Patients in the dose-escalation cohorts who did not receive ≥80% of the planned doses of ASP8273 during Cycle 1, for reasons other than treatment-related toxicity, were to be replaced and observed for signs of toxicity; however, no patients were replaced. Dose reductions were allowed in increments of 100mg. Patients who did not experience a DLT continued on treatment until unacceptable toxicity, progression of disease, serious protocol deviation, or withdrawal of informed consent.
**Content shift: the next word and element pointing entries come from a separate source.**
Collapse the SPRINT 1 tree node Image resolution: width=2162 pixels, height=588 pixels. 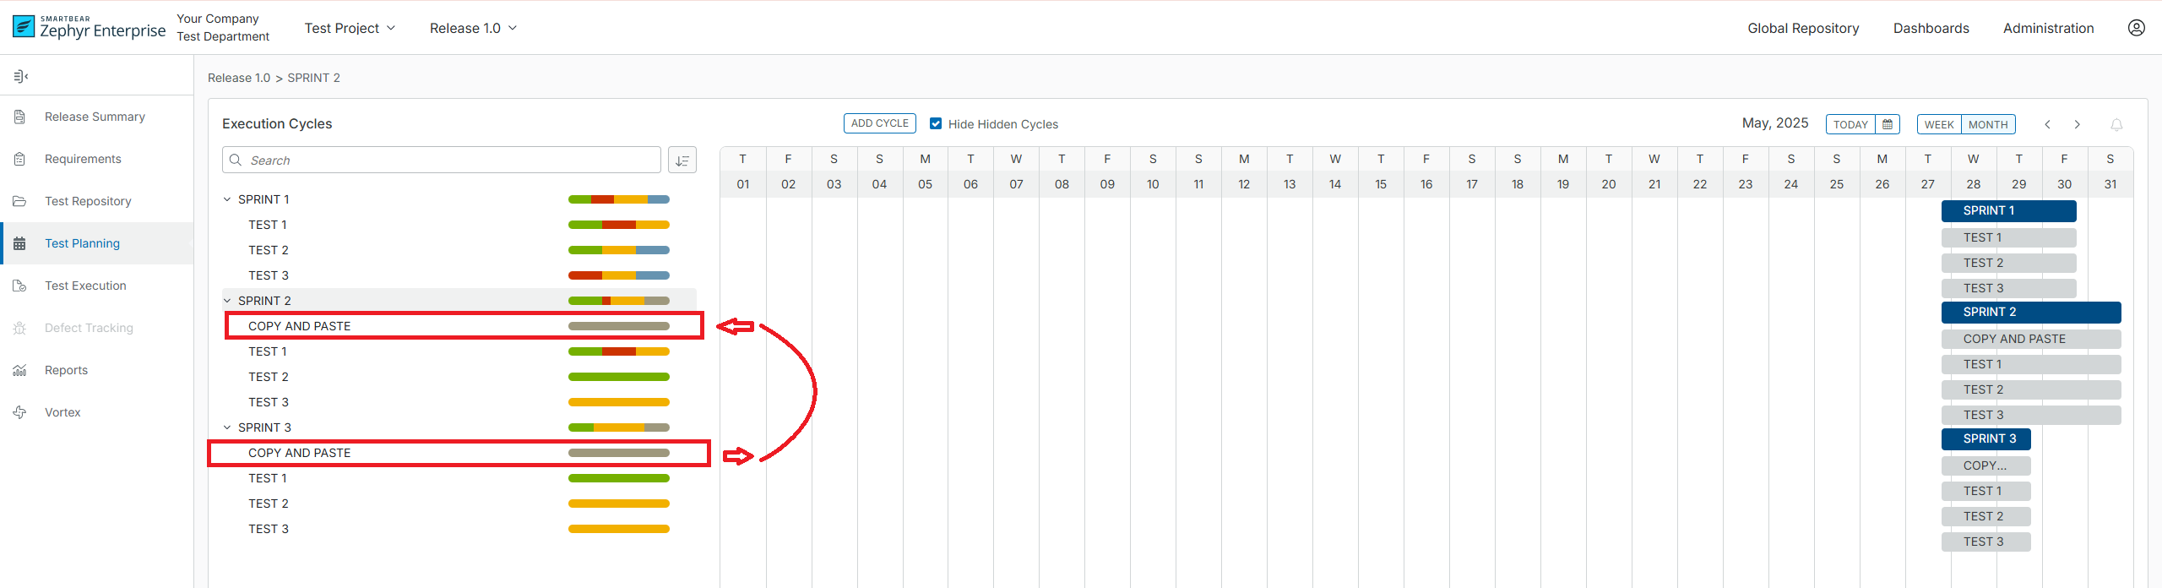point(227,199)
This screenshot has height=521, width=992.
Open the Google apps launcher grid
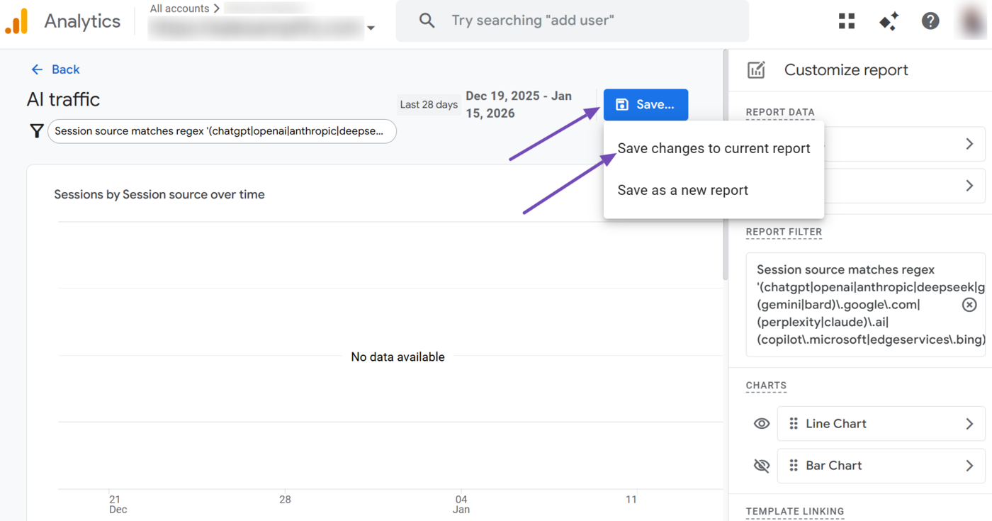(846, 21)
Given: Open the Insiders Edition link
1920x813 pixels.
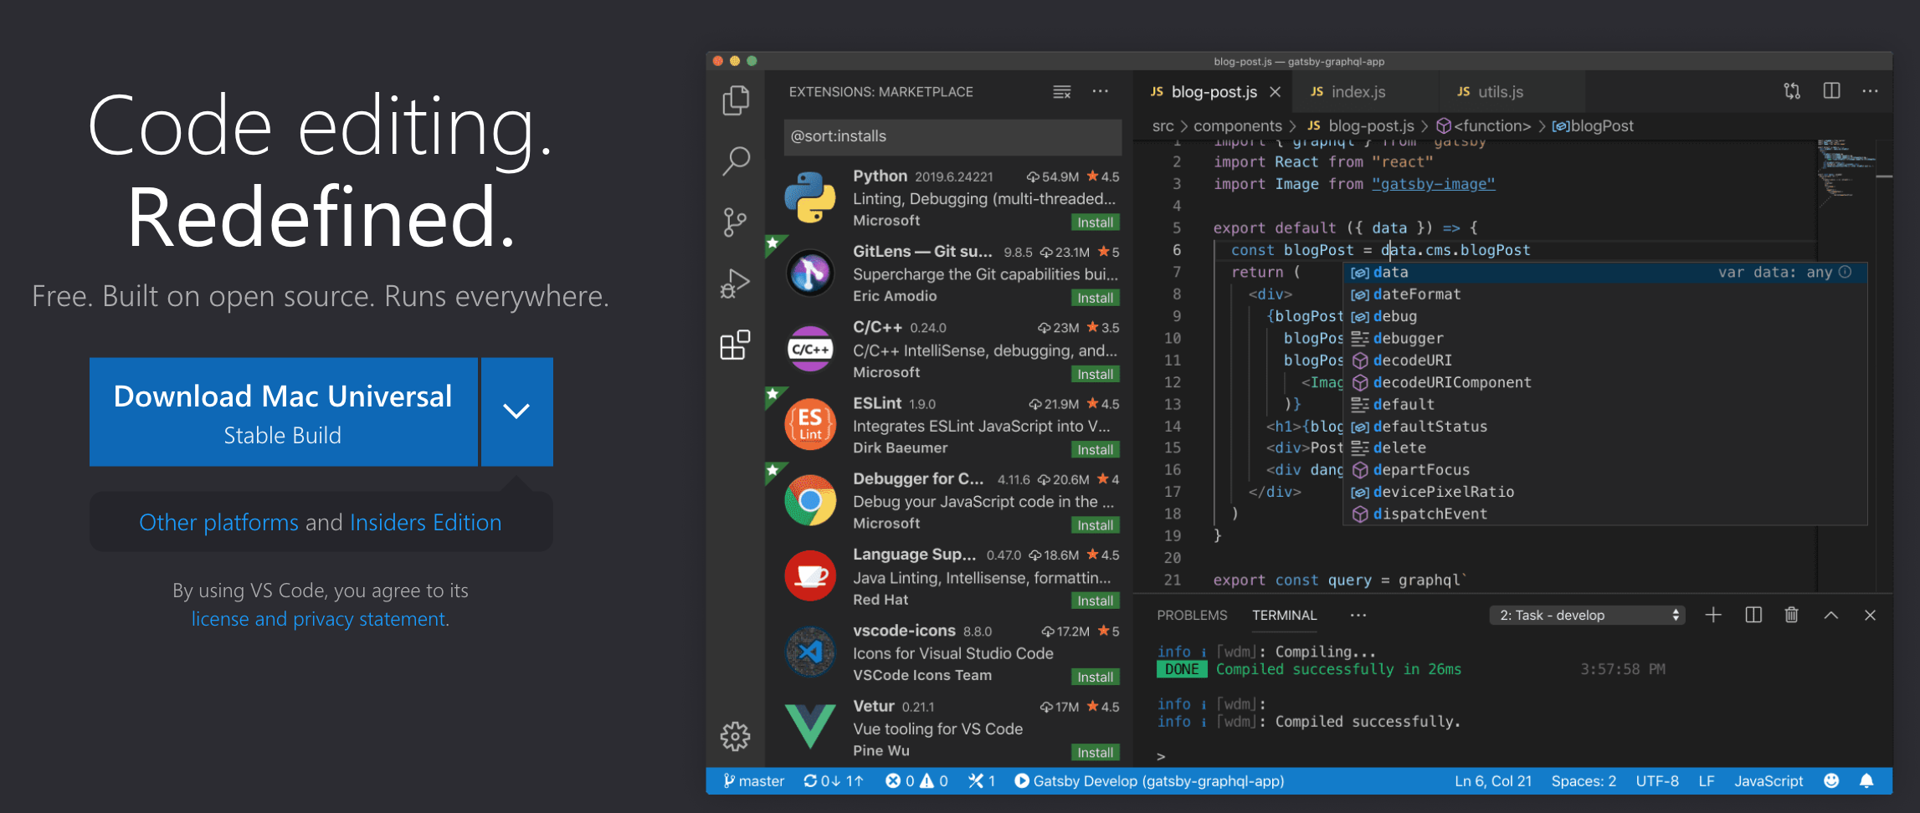Looking at the screenshot, I should click(425, 523).
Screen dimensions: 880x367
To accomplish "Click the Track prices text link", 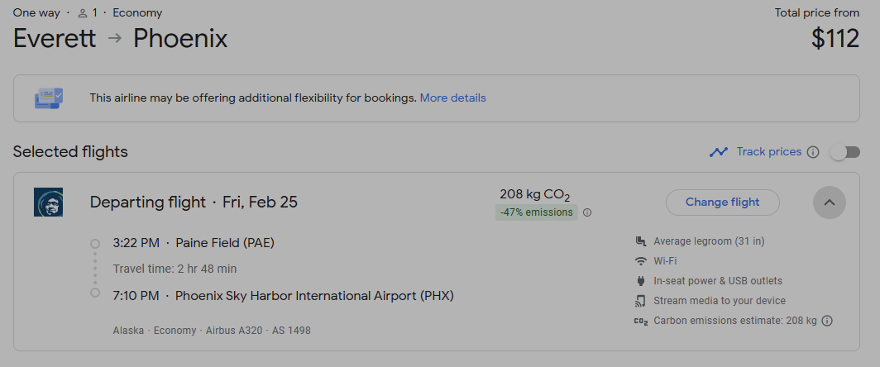I will 768,152.
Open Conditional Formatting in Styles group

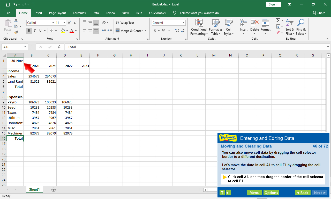199,27
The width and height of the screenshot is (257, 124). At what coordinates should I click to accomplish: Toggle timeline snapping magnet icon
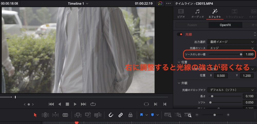click(111, 115)
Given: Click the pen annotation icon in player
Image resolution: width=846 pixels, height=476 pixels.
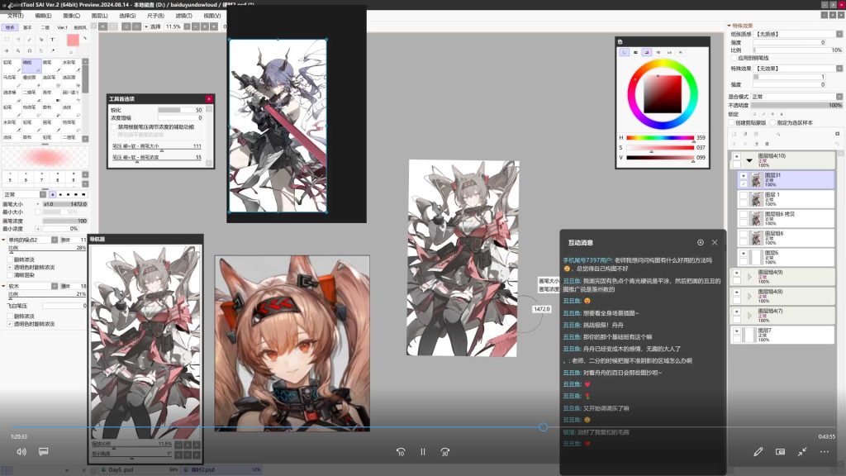Looking at the screenshot, I should point(758,452).
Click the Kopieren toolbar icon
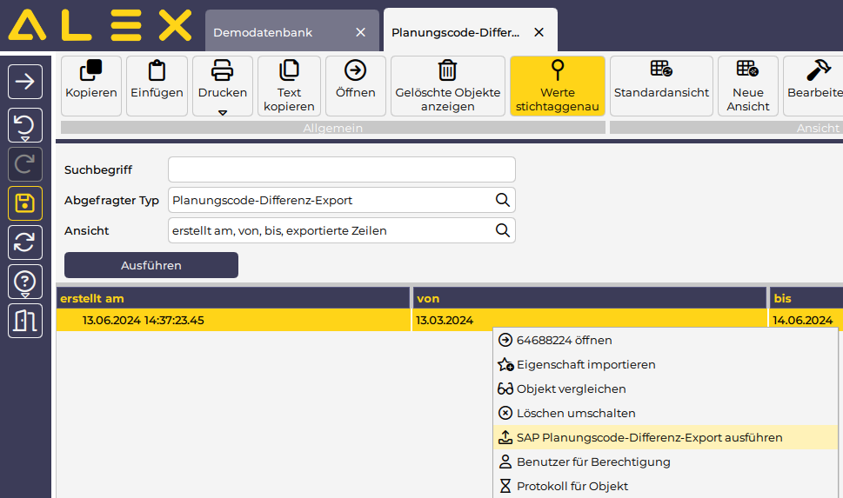The width and height of the screenshot is (843, 498). 91,71
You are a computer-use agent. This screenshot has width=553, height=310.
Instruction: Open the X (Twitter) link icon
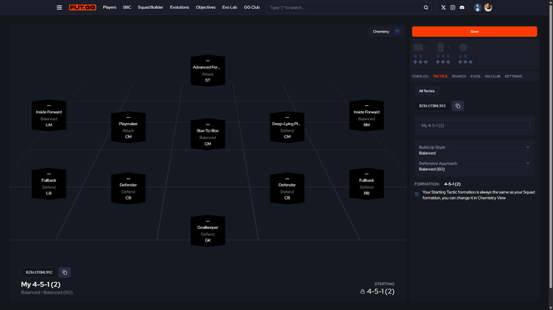coord(443,7)
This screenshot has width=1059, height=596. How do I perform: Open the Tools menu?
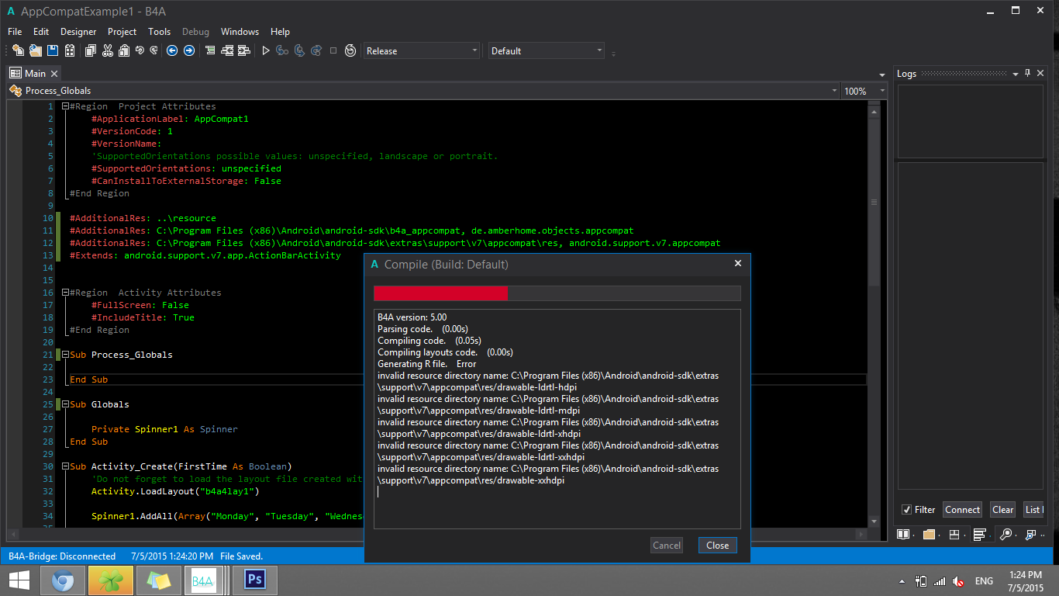[x=159, y=32]
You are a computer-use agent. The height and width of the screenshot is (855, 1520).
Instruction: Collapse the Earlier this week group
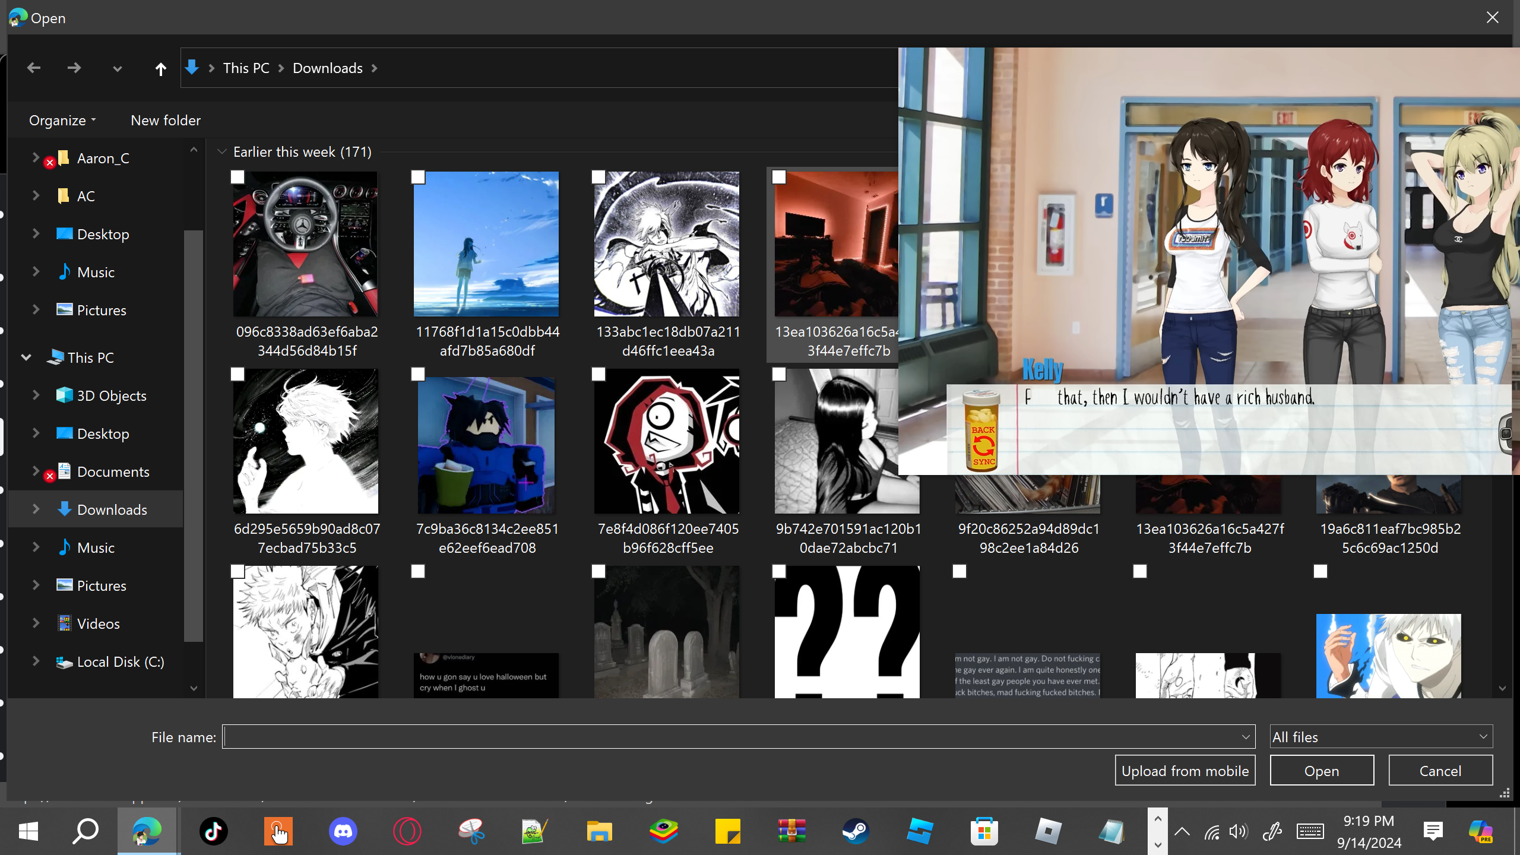coord(222,152)
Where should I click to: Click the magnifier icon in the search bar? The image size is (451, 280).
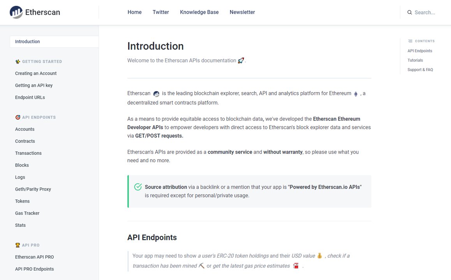409,12
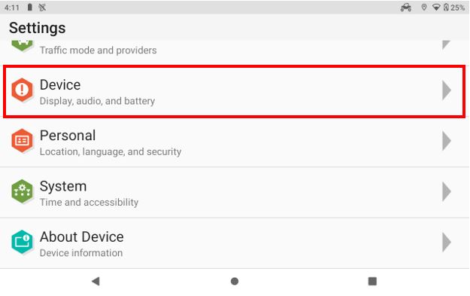
Task: Tap the teal About Device icon
Action: (22, 242)
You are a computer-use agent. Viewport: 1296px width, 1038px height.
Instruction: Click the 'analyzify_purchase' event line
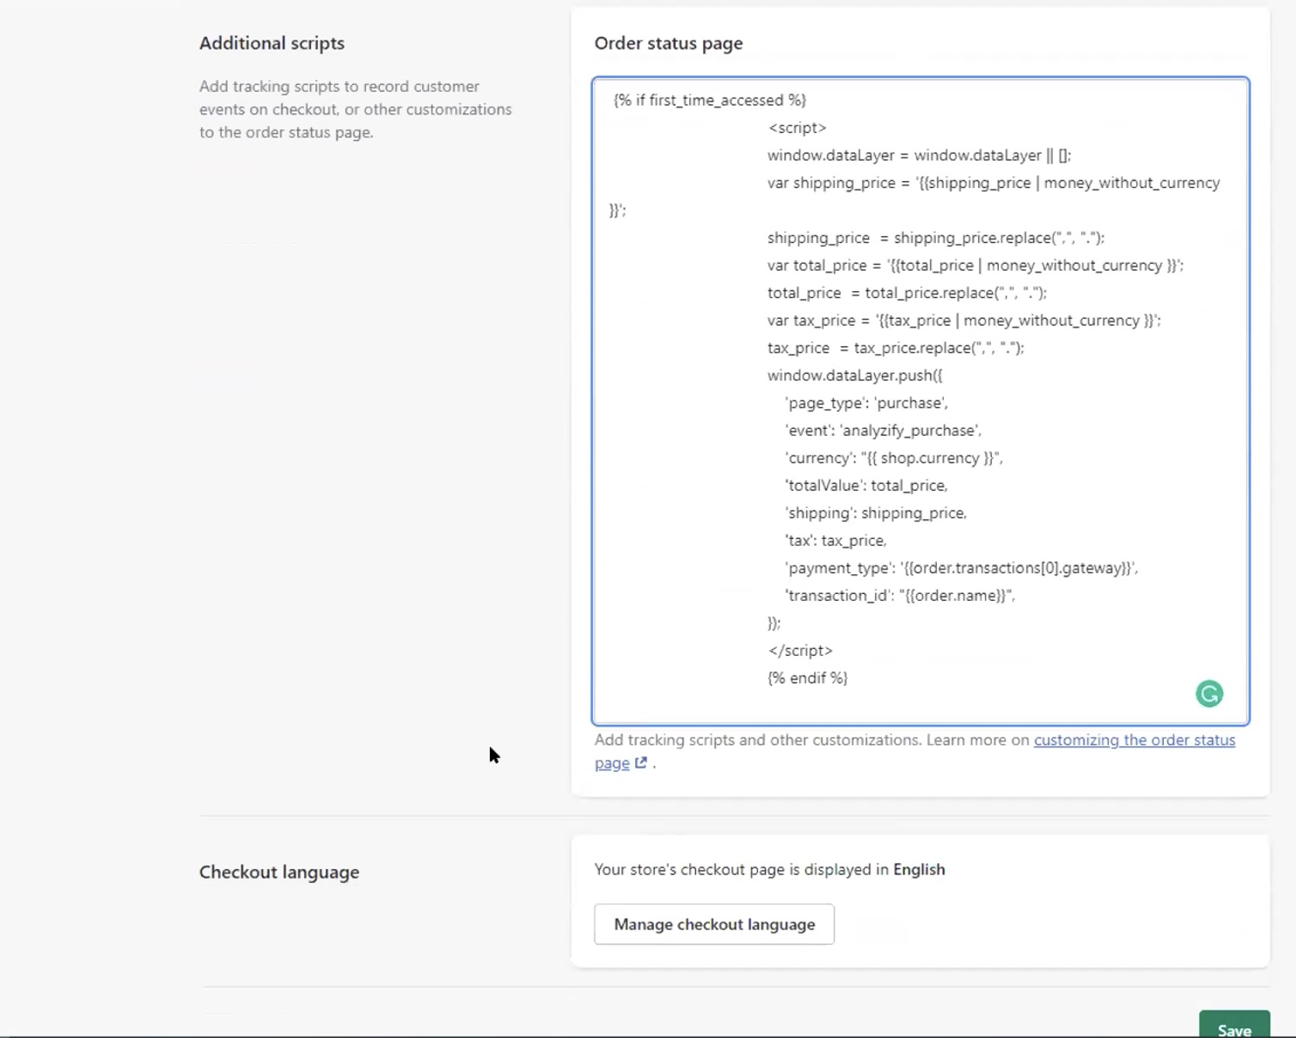click(x=883, y=430)
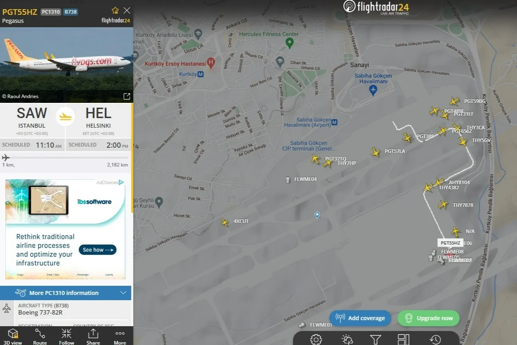Click See how in ibs software ad
This screenshot has width=517, height=345.
point(97,250)
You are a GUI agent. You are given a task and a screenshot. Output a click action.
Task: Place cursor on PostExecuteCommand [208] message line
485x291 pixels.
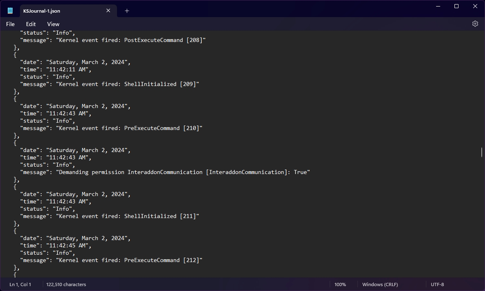[130, 40]
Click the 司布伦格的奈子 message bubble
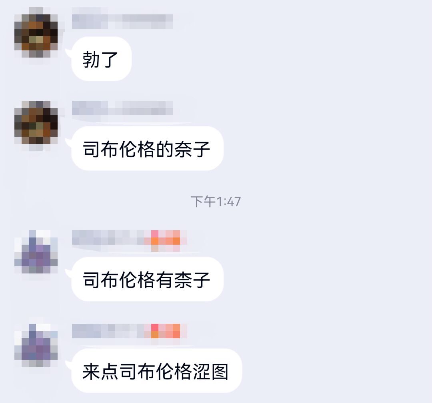 coord(147,148)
The RP2D cohort consisted of approximately 15 patients to assess ASP8273 antitumor activity and safety. Patients in the food-effect cohort were randomized to receive a single dose of the RP2D of ASP8273 at Cycle 0 Day 1 and Cycle 0 Day 4 under assigned food conditions, followed by repeated daily dosing of ASP8273 starting on Cycle 1 Day 1.
Patient selection
Patients had advanced (metastatic or unresectable) non-small cell lung cancer (NSCLC) harboring an EGFR-sensitizing mutation (eg, ex19del, L858R) or an exon 20 insertion (ex20ins) and previous EGFR TKI treatment; the patients in the response-expansion, RP2D, and food-effect cohorts must have had an EGFR T790M mutation. Patients could not have symptomatic central nervous system metastases and could not require corticosteroid treatment. There was a 6-day washout of EGFR TKI therapy prior to study treatment initiation.
Endpoints and assessments
The primary endpoint was to assess the safety and tolerability of ASP8273 and to determine the MTD and/or the RP2D of ASP8273. Secondary endpoints included evaluating the antitumor activity of ASP8273 and determining the ASP8273 pharmacokinetic (PK) profile; exploratory endpoints included evaluation of potential biomarkers within cfDNA and tumor tissue.
During screening, patients underwent tumor imaging including an MRI brain scan if indicated; restaging scans were obtained at 6-week intervals during treatment and were assessed according to the Response Evaluation Criteria in Solid Tumors (RECIST) version 1.1. Adverse events (AEs) were graded according to the National Cancer Institute Common Terminology Criteria for Adverse Events (NCI-CTCAE) version 4.0. A DLT was defined as any grade 4 hematologic toxicity, grade 3 thrombocytopenia with bleeding, or grade 3 febrile neutropenia. Additionally, any grade ≥3 nonhematologic AE was considered a DLT with the exception of: 1) diarrhea, nausea, or vomiting that could be managed to grade ≤1 with supportive care; 2) electrolyte abnormalities that did not recur and could be managed to grade ≤1; or 3) grade 3 alanine transaminase/aspartate aminotransferase elevations that do not recur after drug is held.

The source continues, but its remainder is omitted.